After creating all these features, our DataFrame has many `NaN` (Not a Number) values at the beginning (from rolling features and lags) and one at the end (for the target). We must drop these rows before training a model.

In [None]:
if 'df' in locals():
    print(f"Shape before dropping NaNs: {df.shape}")
    df_processed = df.dropna()
    print(f"Shape after dropping NaNs:  {df_processed.shape}")
    
    # Select only the features we will use for the model
    # We exclude the original high/low prices and volumes
    features = [
        'avgPrice',
        'rolling_mean_24h',
        'rolling_mean_168h',
        'rolling_std_24h',
        'hour',
        'day_of_week',
        'day_of_year',
        'is_weekend',
        'lag_1h',
        'lag_24h',
        'lag_168h',
        'target' # Keep the target column
    ]
    
    df_final = df_processed[features]
    
    print("\nFinal DataFrame Head:")
    display(df_final.head())

## 5. Next Steps

This `df_final` DataFrame is now ready for machine learning!

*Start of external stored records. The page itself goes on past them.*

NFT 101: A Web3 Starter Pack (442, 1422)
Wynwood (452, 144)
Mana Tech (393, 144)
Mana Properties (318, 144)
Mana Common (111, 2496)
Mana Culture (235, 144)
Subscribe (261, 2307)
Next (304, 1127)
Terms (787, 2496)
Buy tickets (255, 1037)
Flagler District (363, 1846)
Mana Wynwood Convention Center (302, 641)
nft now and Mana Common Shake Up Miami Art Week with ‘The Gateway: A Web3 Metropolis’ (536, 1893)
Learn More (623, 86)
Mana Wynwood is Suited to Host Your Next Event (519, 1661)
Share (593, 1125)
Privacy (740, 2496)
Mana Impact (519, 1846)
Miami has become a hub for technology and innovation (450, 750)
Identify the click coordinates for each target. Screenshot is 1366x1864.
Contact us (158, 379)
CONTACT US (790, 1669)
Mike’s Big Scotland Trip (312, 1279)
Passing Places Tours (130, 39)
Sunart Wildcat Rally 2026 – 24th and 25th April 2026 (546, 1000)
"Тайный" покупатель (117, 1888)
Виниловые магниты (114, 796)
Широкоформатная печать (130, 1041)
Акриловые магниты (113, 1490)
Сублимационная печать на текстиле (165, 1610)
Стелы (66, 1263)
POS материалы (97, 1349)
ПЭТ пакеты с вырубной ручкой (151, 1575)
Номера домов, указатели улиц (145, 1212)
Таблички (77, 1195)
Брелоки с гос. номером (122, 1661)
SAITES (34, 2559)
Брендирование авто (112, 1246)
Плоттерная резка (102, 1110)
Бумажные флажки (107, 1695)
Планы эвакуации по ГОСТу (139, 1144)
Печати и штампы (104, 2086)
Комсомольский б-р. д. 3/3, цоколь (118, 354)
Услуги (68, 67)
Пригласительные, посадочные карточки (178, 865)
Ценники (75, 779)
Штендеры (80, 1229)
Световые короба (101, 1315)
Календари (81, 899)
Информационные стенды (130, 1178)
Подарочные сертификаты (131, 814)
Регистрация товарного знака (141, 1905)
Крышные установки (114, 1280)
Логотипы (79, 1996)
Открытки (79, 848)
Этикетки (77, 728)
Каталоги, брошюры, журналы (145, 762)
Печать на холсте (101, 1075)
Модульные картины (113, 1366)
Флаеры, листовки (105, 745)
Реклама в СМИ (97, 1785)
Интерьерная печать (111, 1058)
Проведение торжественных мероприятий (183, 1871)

1.  **Formalize this logic:** Move the feature engineering steps from this notebook into a dedicated `src/feature_engineering.py` script.
2.  **Split the data:** Separate the data into training, validation, and testing sets. **Crucially, for time series, this must be a chronological split, not a random one.**
3.  **Train a model:** Start with a simple baseline like `LinearRegression` or a more powerful model like `XGBoost` to predict the `target` column using all other columns as features.